START Data supplied

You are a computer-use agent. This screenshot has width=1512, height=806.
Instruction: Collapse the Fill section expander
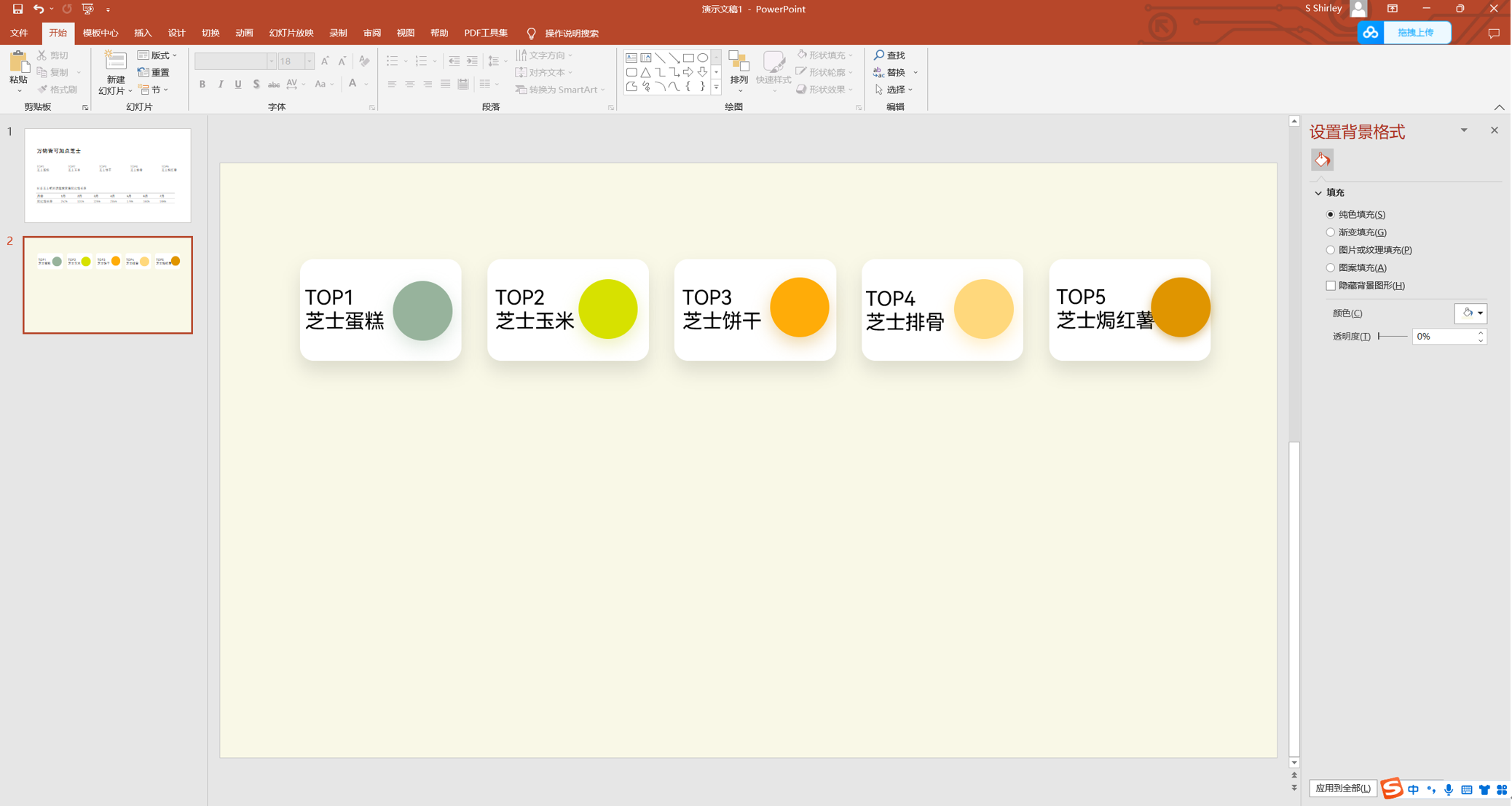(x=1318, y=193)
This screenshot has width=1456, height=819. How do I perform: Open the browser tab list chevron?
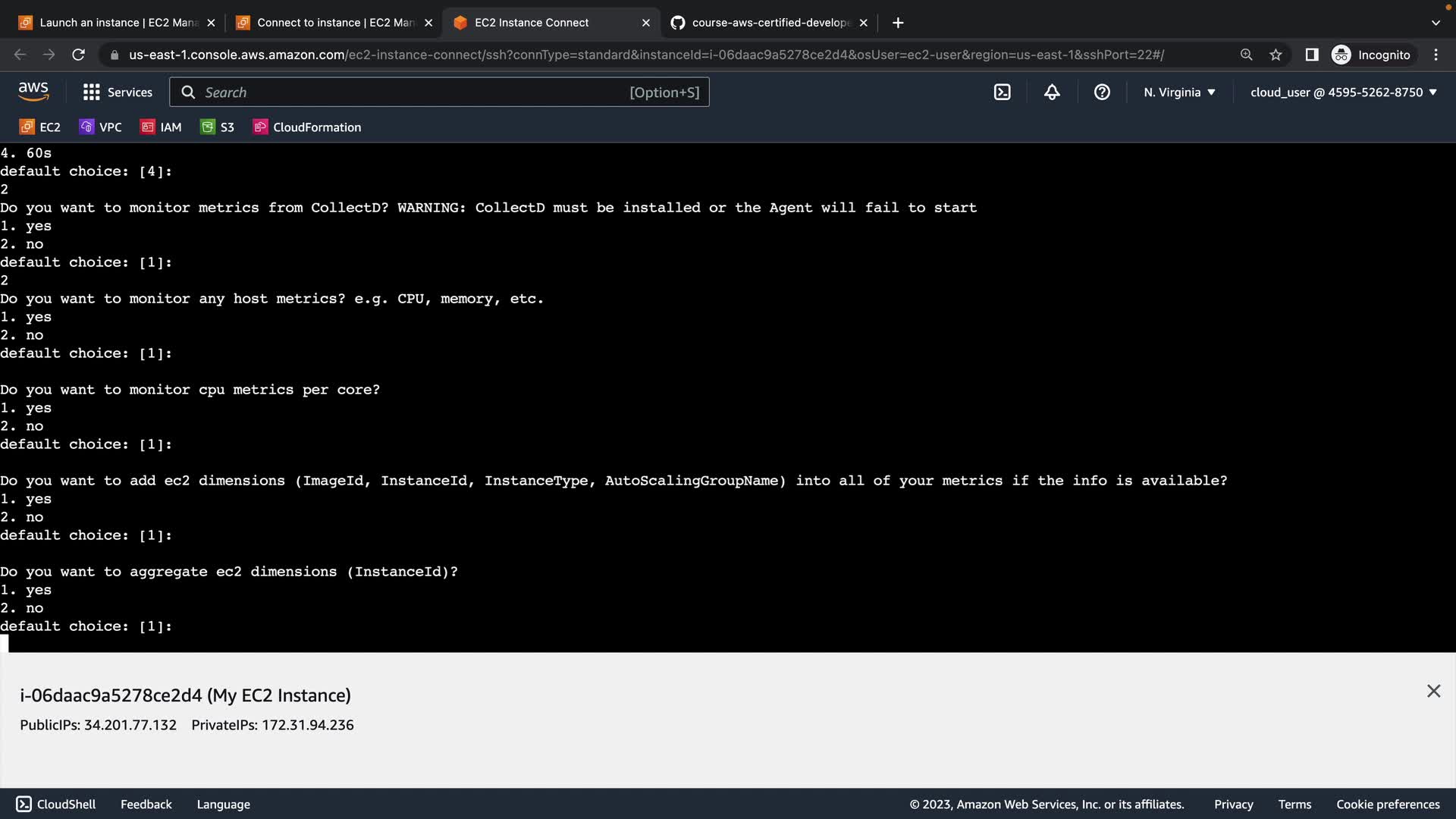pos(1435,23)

END Data supplied

Without carrying over any picture, retype the records above word for word.

You are a computer-use agent. This screenshot has width=1512, height=806.
Instruction: Collapse the Fill section expander
(x=1318, y=193)
This screenshot has width=1456, height=819. How do I perform: Open the browser tab list chevron?
pos(1435,23)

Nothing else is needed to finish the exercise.